As a percent of oil and gas sales revenue, routine LOE was 25% for the three months ended December 31, 2012, compared to 18% for the three months ended December 31, 2011. This increase in cost in proportion to revenue was due to a combination of the decrease in production volume, the increase in the number of producing wells and increasing LOE costs on previously producing horizontal Bakken wells.
Workover operations, which generally consist of downhole repairs on a producing well, are conducted to restore or increase production and are generally random in nature. Therefore, workovers account for unpredictable fluctuations in oil and gas expense from period to period. The number of wells on which workover costs are expended varies as does the extent of workover operations. Workover expenses decreased $118,000 (39%) for the three months ended December 31, 2012, compared to the respective period ended December 31, 2011. Consequently, workover costs in the third quarter of fiscal year 2013 decreased to $5.17 per BOE from $6.16 per BOE in the third quarter of fiscal 2012.
Production taxes for the three months ended December 31, 2012, decreased 32% over the three months ended December 31, 2011. As a percent of oil and gas sales revenue, production taxes remained the same between the two periods at 9%. Because production tax rates vary from state to state our average production tax rate will vary depending on the quantities produced from each area and the production tax rates in effect for those jurisdictions.
While overall lifting costs (oil and gas production costs, including production taxes as well as workovers) decreased during the current quarter, those costs are spread over smaller reported volumes, per BOE, for the three months ended December 31, 2012, compared to the three months ended December 31, 2011, causing the costs per BOE to increase from $27.01 to $30.72.
Other Expenses.
Depletion and depreciation increased $214,000 (59%) for the three months ended December 31, 2012, compared to the three months ended December 31, 2011. The increase in expense was a result of the addition of capital costs for newly drilled wells transferred into the pool of depletable property costs offset partially by an increase in total reserves and the smaller volume of BOE production during the current quarter.
General and Administrative (“G&A”) expense increased $196,000 (41%) for the three months ended December 31, 2012, over the expense for the three months ended December 31, 2011. This rise in costs is comprised primarily of compensation-related expenses for additional employees, contract labor and consultants.

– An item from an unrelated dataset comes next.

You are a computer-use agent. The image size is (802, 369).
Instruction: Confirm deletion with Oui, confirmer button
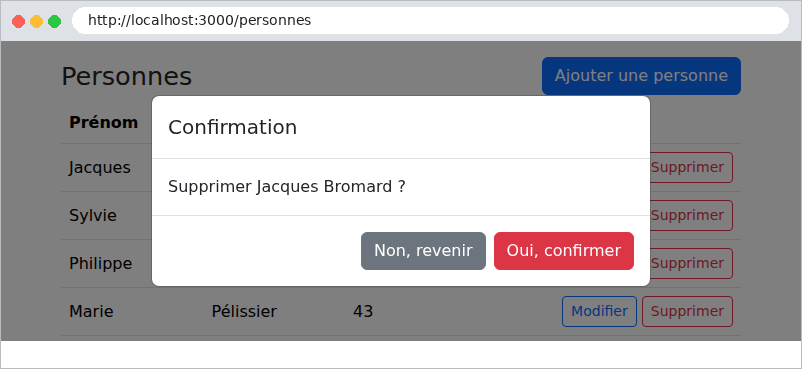click(564, 251)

The escalation in G&A costs resulted in a 94% increase in expense per BOE from $9.58 for the three months ended December 31, 2011, to $18.60 for the three months ended December 31, 2012.
Income Tax. For the three months ended December 31, 2012, we recorded income tax expense of $101,000, as compared to $503,000 for the three months ended December 31, 2011. Our effective income tax rate was 21.4% for the three months ended December 31, 2012. The overall effective tax rate expressed as a percentage of book income before income tax for the three months ended December 31, 2012, as compared to the same period in 2011, was lower due to nonrecurring adjustments in the three months ended December 31, 2011. These adjustments were not necessary during the three months ended December 31, 2012.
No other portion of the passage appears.